#### [WORK TO COMPLETE]
In the listing that follows, give every line again exactly and omit the pictures.
╭─ INFORMATION
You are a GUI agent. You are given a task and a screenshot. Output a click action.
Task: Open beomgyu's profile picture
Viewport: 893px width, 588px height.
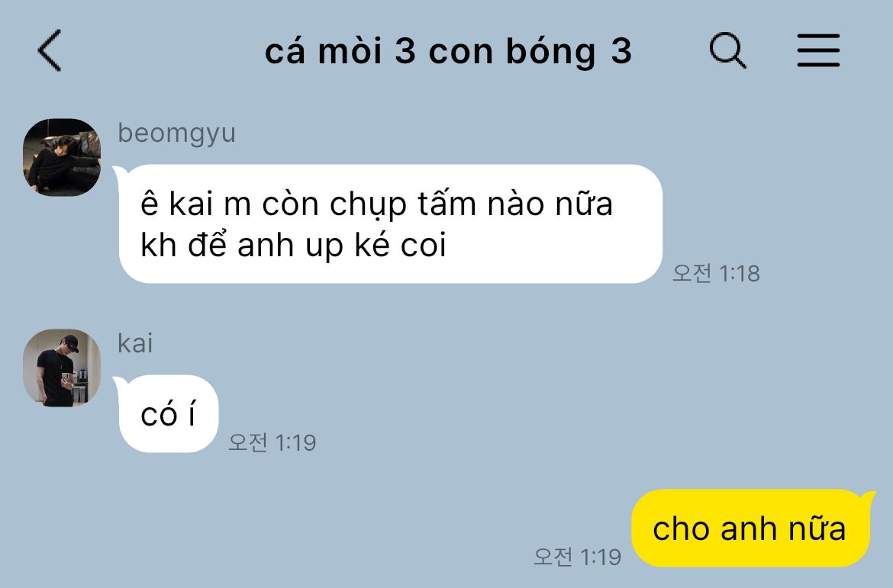[62, 157]
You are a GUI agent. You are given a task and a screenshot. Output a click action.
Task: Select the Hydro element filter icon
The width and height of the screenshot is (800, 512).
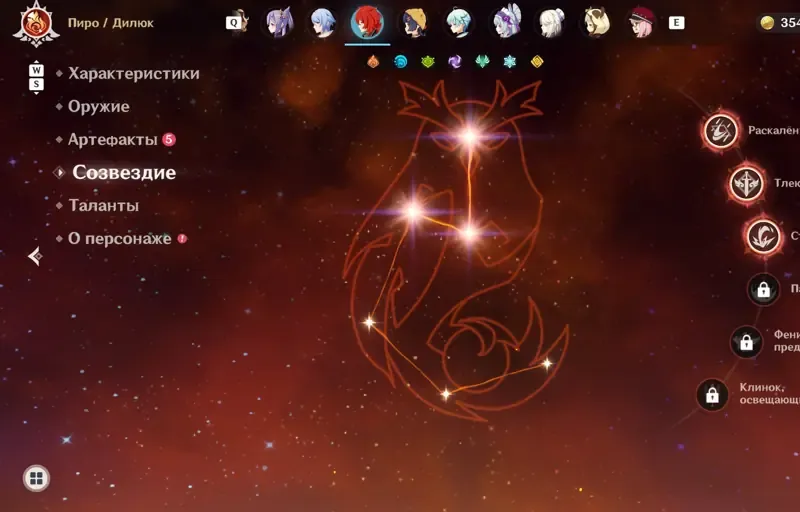point(401,62)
╰─
#### [WRITTEN RESPONSE]
You are a GUI agent. You are given a task and a screenshot. Output a click action.
Task: Open beomgyu's profile picture
Viewport: 893px width, 588px height.
[62, 157]
You are a GUI agent. You are given a task and a screenshot. Output a click action.
Task: Select the Hydro element filter icon
The width and height of the screenshot is (800, 512).
point(401,62)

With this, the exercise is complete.